I've run into a bit of a road block when it comes to routing from one network to the other.

Here are the basics of the configurations

A) 192.168.5.1 (LAN) static route (192.168.6.0/24 -> 192.168.5.254)
^
||
B) 192.168.5.254 (WAN 192.168.5.0/24 -> 192.168.5.1) <-> 192.168.6.25 (LAN)
^
||
C) 192.168.6.1 (LAN) static route (192.168.5.0/25 -> 192.168.6.25)

Here is where it gets interesting. With router (B) configured as a 'gateway' I can access all services on the 5 segment from computers on the 6 segment. (AKA ping from 192.168.6.50 to 192.168.5.20 works)

However computers in the 5 segment cannot ping or talk to computers on the 6 segment.
-------------
If I configure router (B) as a 'router' the situation is reversed. (AKA ping from 192.168.5.20 to 192.168.6.50 works, but not the reverse.)

While (B) is configured as a 'router' I packet sniffed and found the ICMP packets had the correct source and destination hardware addresses (meaning the destination was the hardware address of (B).

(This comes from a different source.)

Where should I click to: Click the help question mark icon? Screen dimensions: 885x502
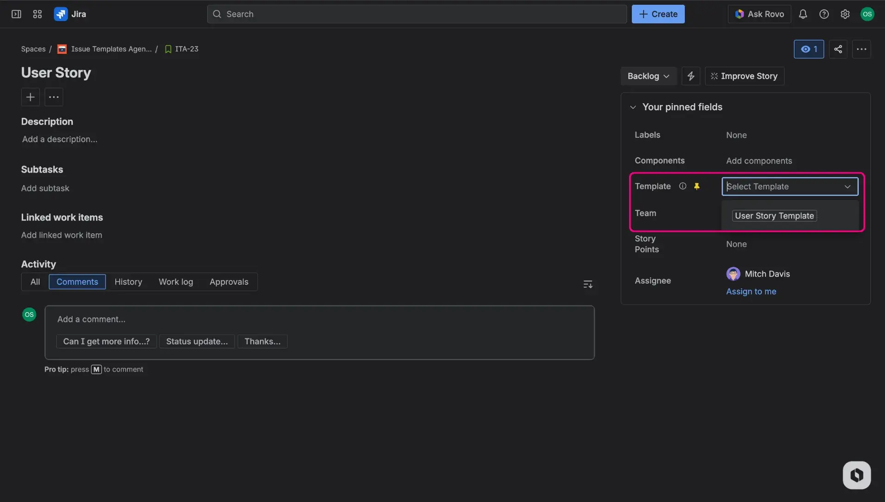[x=824, y=14]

And the correct IP addresses for source and destination.

I don't know what is going on but I assume I don't have the correct routes on (B).

Any advice?
 
That network diagram is confusing.

Router A: WAN: Probably Internet LAN: 192.168.5.1/24
Router B: WAN: 192.168.5.254/24 LAN: 192.168.6.1/24
Router A LAN<>Router B WAN

If that's not your network, my assessment may not be accurate.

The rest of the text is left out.